“This time is for good? How can you tell?”
“I don’t give a fuck about Bedwyr and Josie. I’m talking about Frond’s group. They’re focused.”
I could take that to mean his magic wasn’t having its usual effect. “Counter efforts?” Are your parents working on them?
“Nope. Just their determination.”
I pulled a face. “This was bound to happen.” After the advisor meeting yesterday, the coven had new direction. Teams would be put in place over the next couple of days, and the work would begin. Frond’s band of merry dissenters wouldn’t have the time or energy to spread hate then. And if they did, then whatever—they were welcome to their opinions. My intentions were pure.
My gut churned at the thought of my secrets. Could I really blame those magus for obeying their instincts? With Frond, it was personal. With his friends, they might be supporting him—or be interested in joining the original coven also. The others at that table… they weren’t really wrong. They were trusting their guts, which told them that I was concealing parts of the truth.
And I was. The meeting yesterday had confirmed how much. And I was meant to keep track of all the lies too. Eventually, they’d catch up with me. Eventually I’d be free of them. But we had things to get done first.
Wild looped his arm around my shoulders, looking across at his friend. “As long as it doesn’t grow, right?”
Sven folded his muscular arms. “I’ll watch it.”
“Thanks,” I said. Wild was right. As long as Frond’s supporters didn’t amass, then we were good. “I’m off to divination.”
“Joining the centering circle?” Corey said in a dreamy voice.
“Nah, more work with the staves.” Divination was the area I needed the most work in. With grimoire, I didn’t sense the same resistance. I’d come into the fourth affinity out of love shared with Wild. My divination was born of pain and loss, and maybe I’d never given its origins enough credit.
I tipped my head back to look at Wild. “I wouldn’t mind getting together with you, Huxley, and Spyne one time to work on grimoire.”
“I’m busy. Get in line,” Huxley said, standing. He glared at Rooke. “Have you purified the greenhouse?”
I glanced between them. “Uh, why?”
Rooke smiled. “Sven and I had a lot of sex in there yesterday.”
“Amongst all the poisons?”
“Some things excite me.”
Huxley snapped, “I’m not putting my notebooks where you’ve put your ass, or where Sven has slapped his balls.”
Wild laughed quietly as Rooke and Huxley walked away, bickering.
Sven’s smirk was smug. “It happened. Woman has a thing for danger, what can I say? Turned me on, too, after a bit.”
I needed to vacate this conversation. I stood.
“Your attention,” I boomed in a magically enhanced voice.
The quiet was immediate aside from a few comments from Frond’s table.

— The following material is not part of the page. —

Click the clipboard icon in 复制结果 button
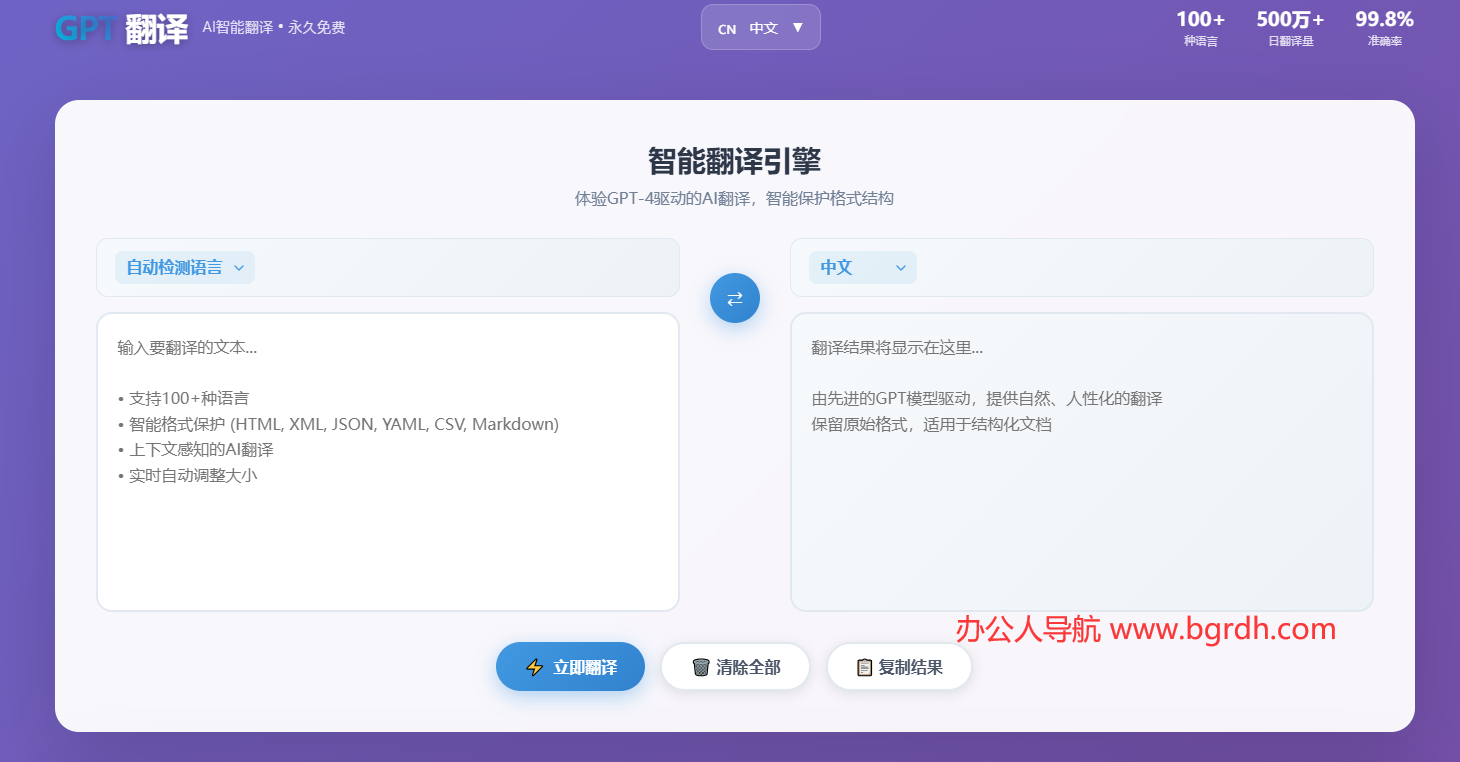Image resolution: width=1460 pixels, height=762 pixels. click(x=864, y=666)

“You will note changes being made in the coven today,” I called. “Please go about affinity practice and your projects as normal. These changes will be explained during a coven gathering tomorrow morning after breakfast. For now, I’d like to announce that Positive—I mean, uh, Corentin—will hold daily centering circles in the divination center from now on. These will commence after breakfast, lunch, and dinner. I encourage you to attend as often as possible. I will reveal the reasoning behind this tomorrow also. Have a good day, everyone.”
Conversation gradually resumed, and I turned to say goodbye to Wild, who’d be with his sentries all day. He was staring at my chest.
“Need sunglasses?” I asked him.
He blinked a few times, squinting to peer at my face. “It’s bright.”
I tried to push my magic down some. I used to always keep it concealed, but now tendrils floated about. “Better?”
Wild rubbed his chest. “For my eyes, not the rest of me.”